RecommendationFinder is used in several places to produce "Did you mean...?" suggestions when variables or keywords are not found. It performs fuzzy string matching over all candidates, which is O(n×m) per lookup.

Affected locations

  1. robot.variables.notfound.variable_not_found() — iterates over all variable candidates
  2. robot.running.namespace.KeywordRecommendationFinder — iterates over all keywords from all libraries and resources (also affects --dryrun, since KeywordRunner passes recommend_on_failure=True by default)

(A third location in parsing.lexer.settings operates on a small fixed set of setting names, so it is not a performance concern.)

Note that there is already a TODO comment in

# TODO: Consider changing the default value of `recommend_on_failure` to False.

For tools that use Robot Framework's variable resolution programmatically (e.g., IDE language servers, static analysis tools, like RobotCode ), variable_not_found() may be triggered thousands of times during analysis. In large projects with many variables, this becomes a critical bottleneck.

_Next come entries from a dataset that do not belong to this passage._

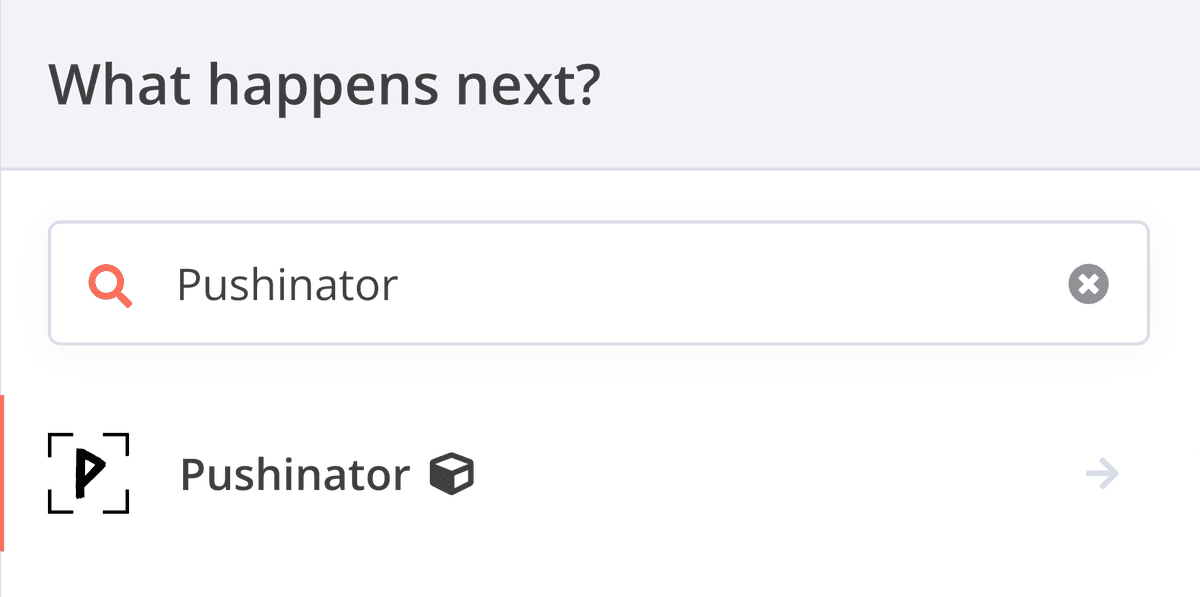Screen dimensions: 1200x597
Task: Click the Pushinator app logo
Action: (x=89, y=473)
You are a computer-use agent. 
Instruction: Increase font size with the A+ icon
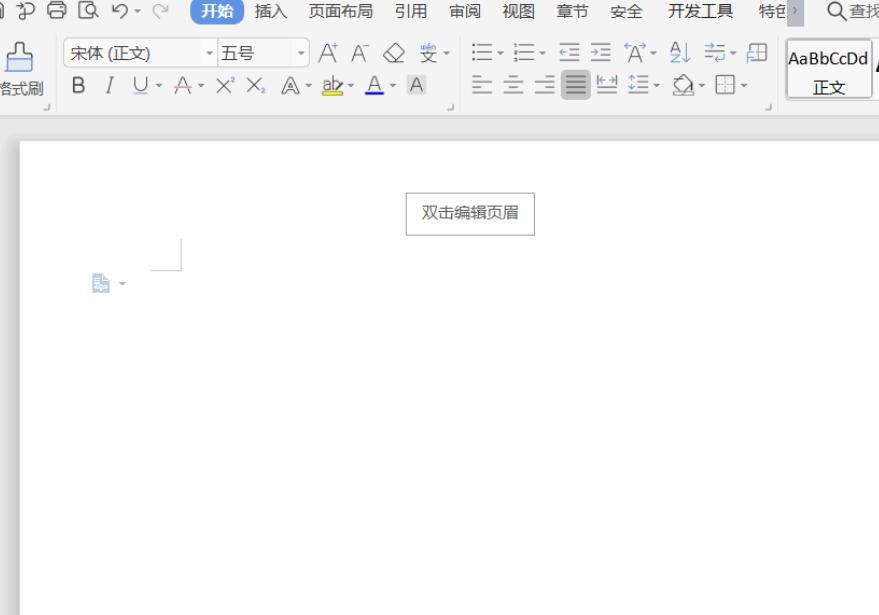327,54

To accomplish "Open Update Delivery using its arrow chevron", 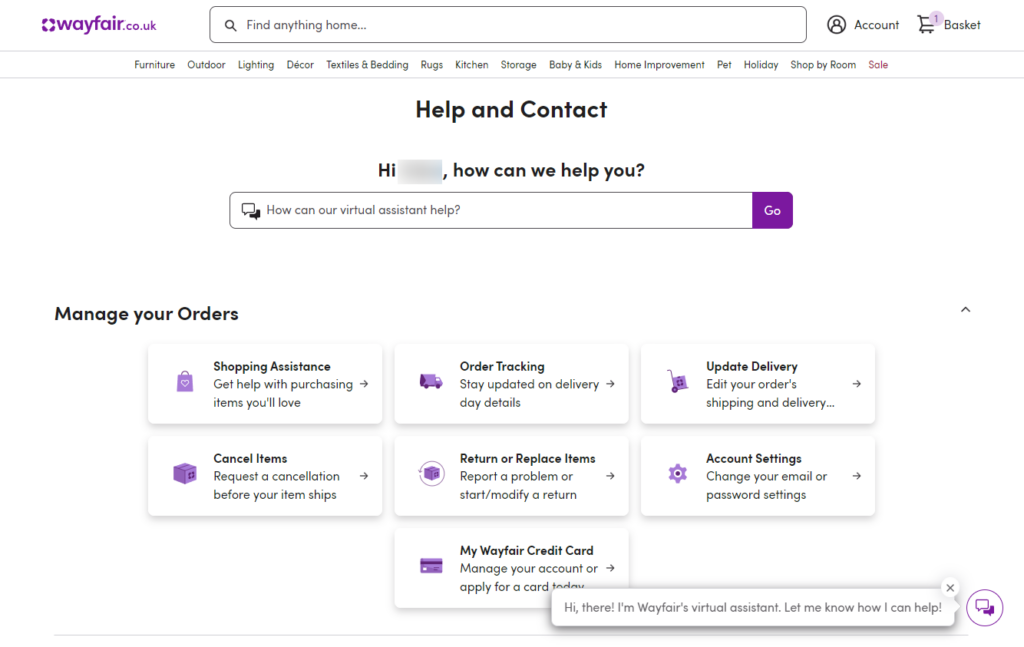I will click(855, 383).
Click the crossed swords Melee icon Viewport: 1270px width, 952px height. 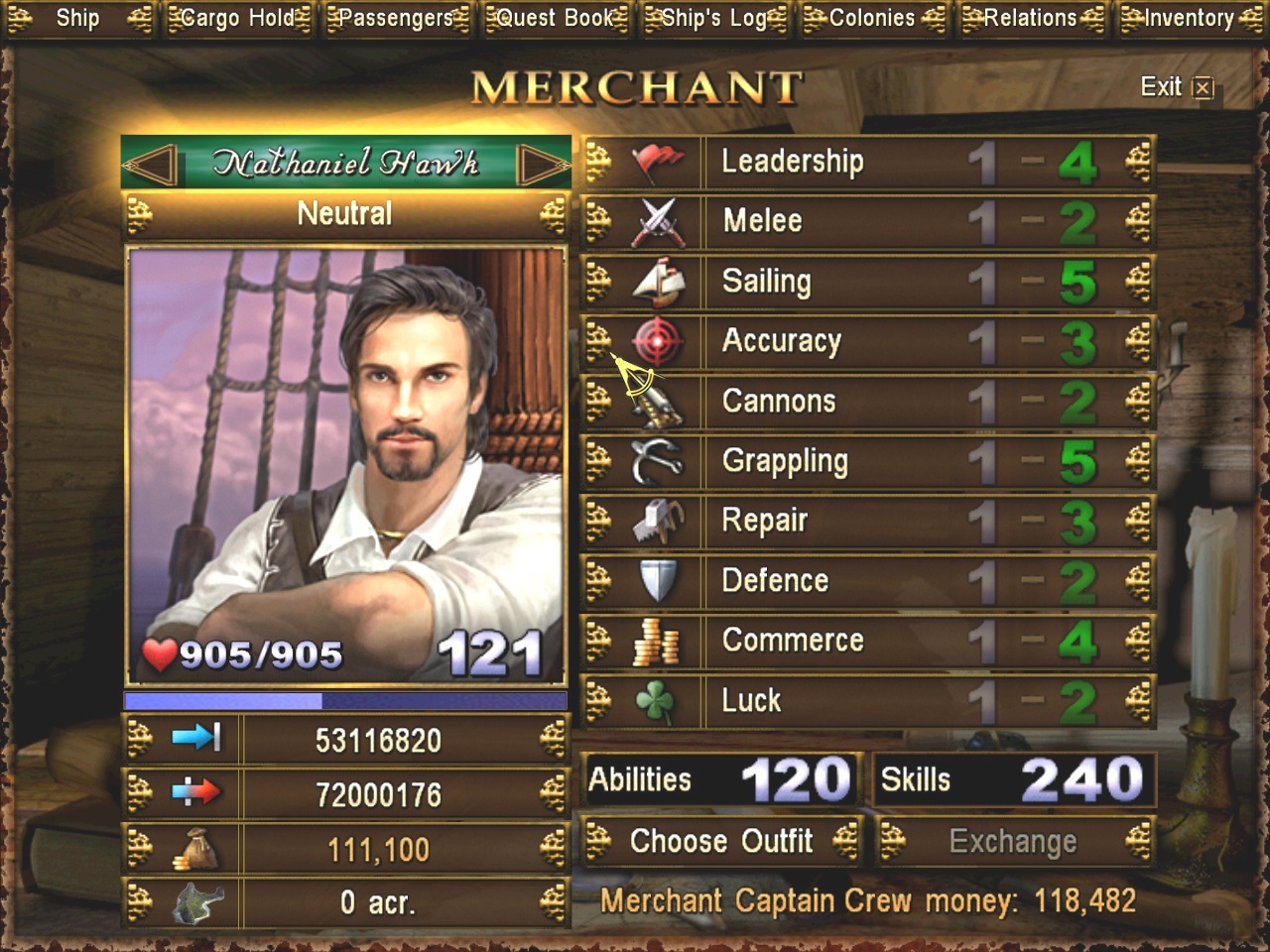(657, 222)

Real-world impact: Analyzing 375 Robot Framework files took over 30 minutes, with the vast majority of time spent in RecommendationFinder. After monkey-patching variable_not_found to skip recommendations, the same analysis completes in under a minute. See: robotcodedev/robotcode#587

The KeywordRecommendationFinder in namespace.py has the same O(n×m) characteristic, though it primarily affects runtime execution and --dryrun rather than static analysis. RobotCode does not use RF's runtime namespace for keyword resolution, so this is not triggered in our case, but other tools or --dryrun with many missing keywords could be affected.

Current workaround

In RobotCode, we now monkey-patch variable_not_found across all modules that import it (robot.variables.notfound, finders, evaluation, store, robot.variables) to replace it with a version that simply raises VariableError without calling RecommendationFinder. This works, but it's fragile — it depends on internal module structure and could break with any refactoring of the robot.variables package.

Suggestion

A simple global flag like RECOMMENDATIONS_ENABLED (e.g., on RecommendationFinder or in robot.utils.recommendations) that can be set to False to skip all fuzzy matching would be sufficient and avoid the need for monkey-patching.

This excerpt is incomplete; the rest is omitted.